The man in handcuffs is Ling Yao Zheng, 42. To his neighbors in Mombasa, he was just another expatriate. To detectives in Tanzania and China, he is a cold-blooded killer who vanished into the shadows three years ago after a deadly love triangle shattered a quiet night in Ilala.
On December 10, police responded to a distress call from the Senti Kumi area. Inside the residence, they found Jane Wambuga Mulei nursing injuries from a severe assault. The aggressor, Ling, was promptly arrested. A search of the premises revealed the pistol—loaded with 13 rounds of 9mm ammunition—hidden without a license.
"This was not a random discovery," a senior officer at Shelly Beach Police Station noted on condition of anonymity. "The assault charge was the key that opened the door to a much darker history. Once we ran his prints and profile, the red flags from Interpol and our Tanzanian counterparts lit up the system."
On Monday, Ling stood before Mombasa Resident Magistrate Green Odera. He pleaded guilty to charges of assault causing actual bodily harm and unlawful possession of a firearm. But these charges are merely the tip of the iceberg.
To understand the gravity of this arrest, one must look back to June 11, 2022. In the bustling Ilala district of Dar es Salaam, a confrontation over a woman turned fatal. Tanzanian police allege that Ling stormed a residential building on Kalenga Street and opened fire.
For over three years, Ling evaded capture, slipping across borders and likely using the porous nature of regional transit routes to hide in plain sight. His presence in Mombasa raises uncomfortable questions about how easily international fugitives can blend into Kenya's coastal communities.
Ling is currently remanded at Shimo la Tewa prison until January 19, 2026, when the court will read the facts and issue a ruling on the Kenyan charges. However, the diplomatic machinery is already turning. Both Tanzanian and Chinese authorities are expected to seek his extradition.

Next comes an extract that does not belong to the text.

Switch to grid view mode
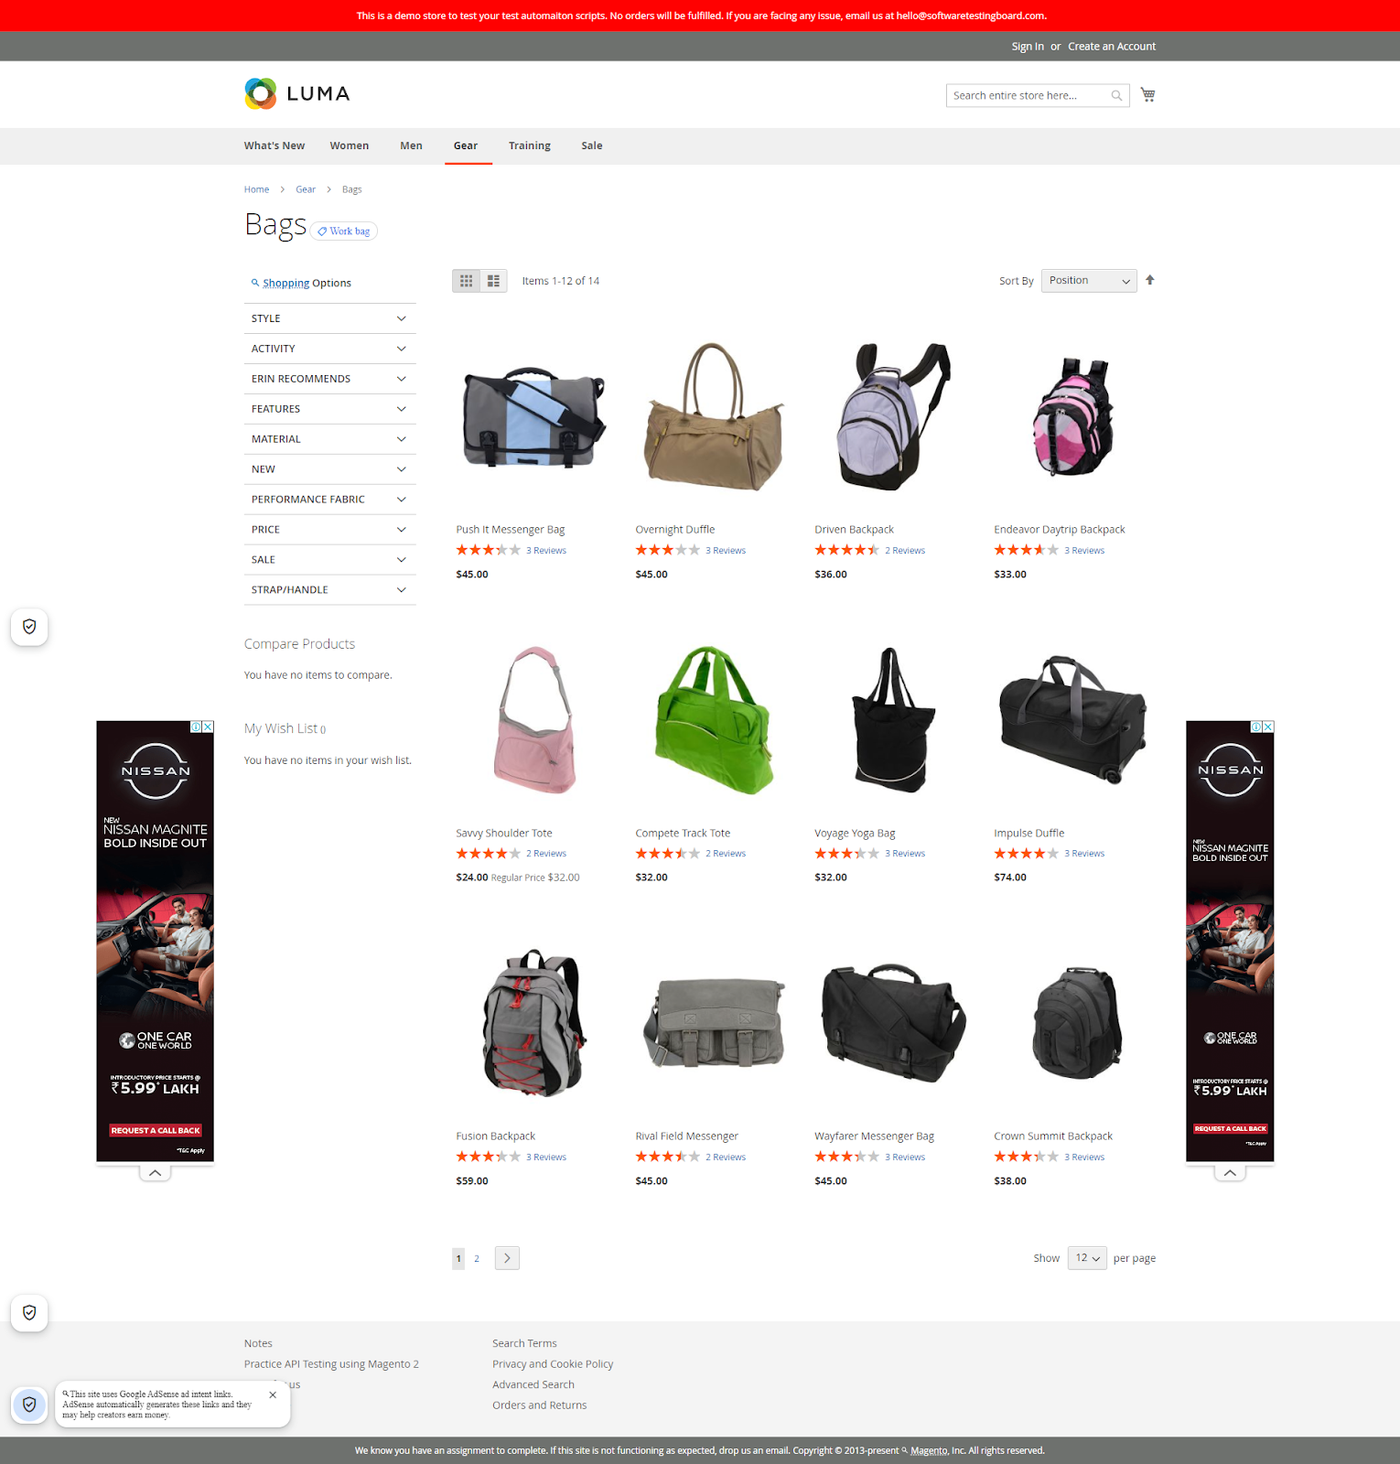tap(466, 281)
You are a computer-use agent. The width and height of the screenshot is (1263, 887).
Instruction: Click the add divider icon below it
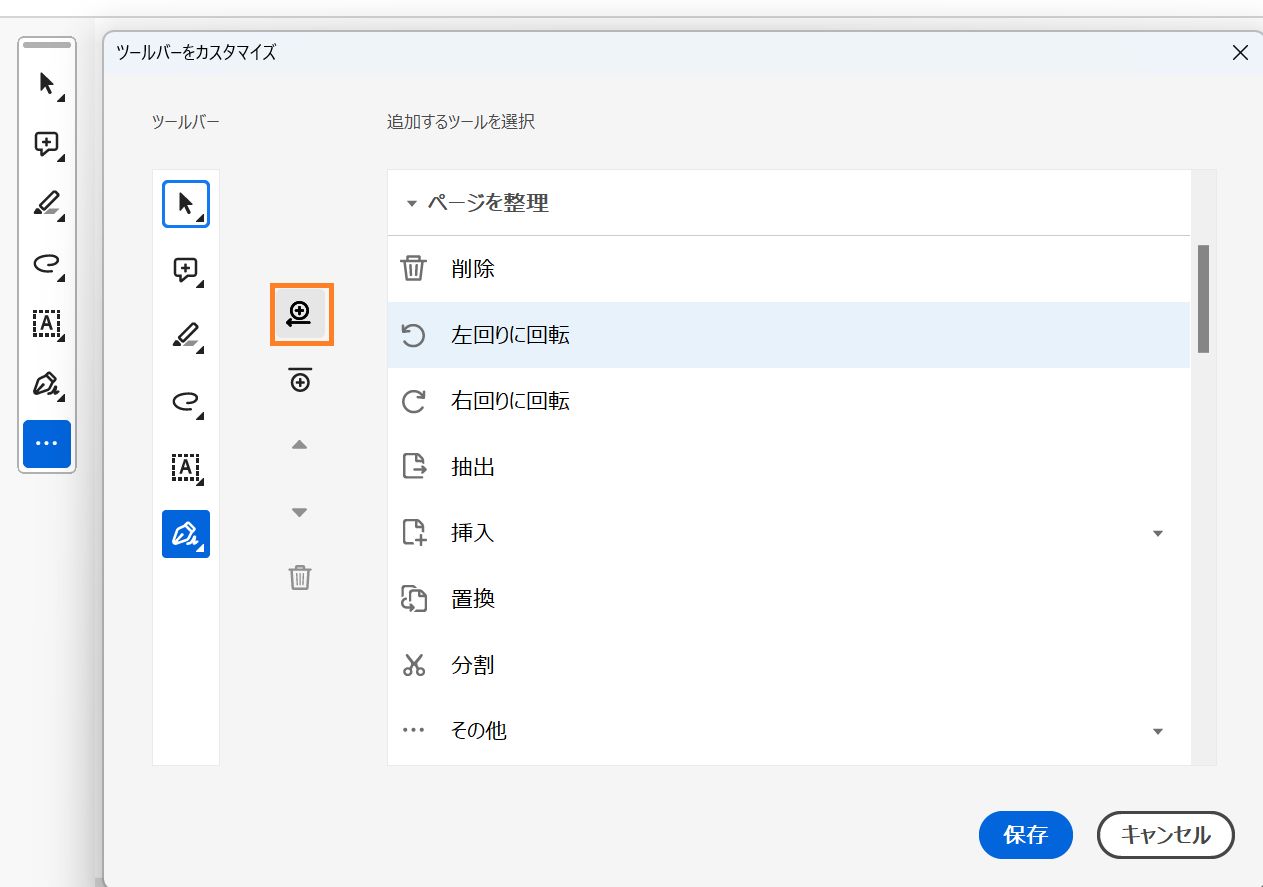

Legal analysts suggest a complex road ahead. "Kenya must first satisfy its own judicial process regarding the firearm and assault," explains Nairobi-based criminal lawyer Danstan Omari. "Only after he serves time or pays fines here can the extradition proceedings for the murder charge in Tanzania truly begin."
For the residents of Likoni, the incident is a chilling reminder that the quiet man next door might be running from more than just his past. As the investigation deepens, the question remains: who else knew Ling was hiding in Mombasa, and how did he procure a military-grade weapon on Kenyan soil?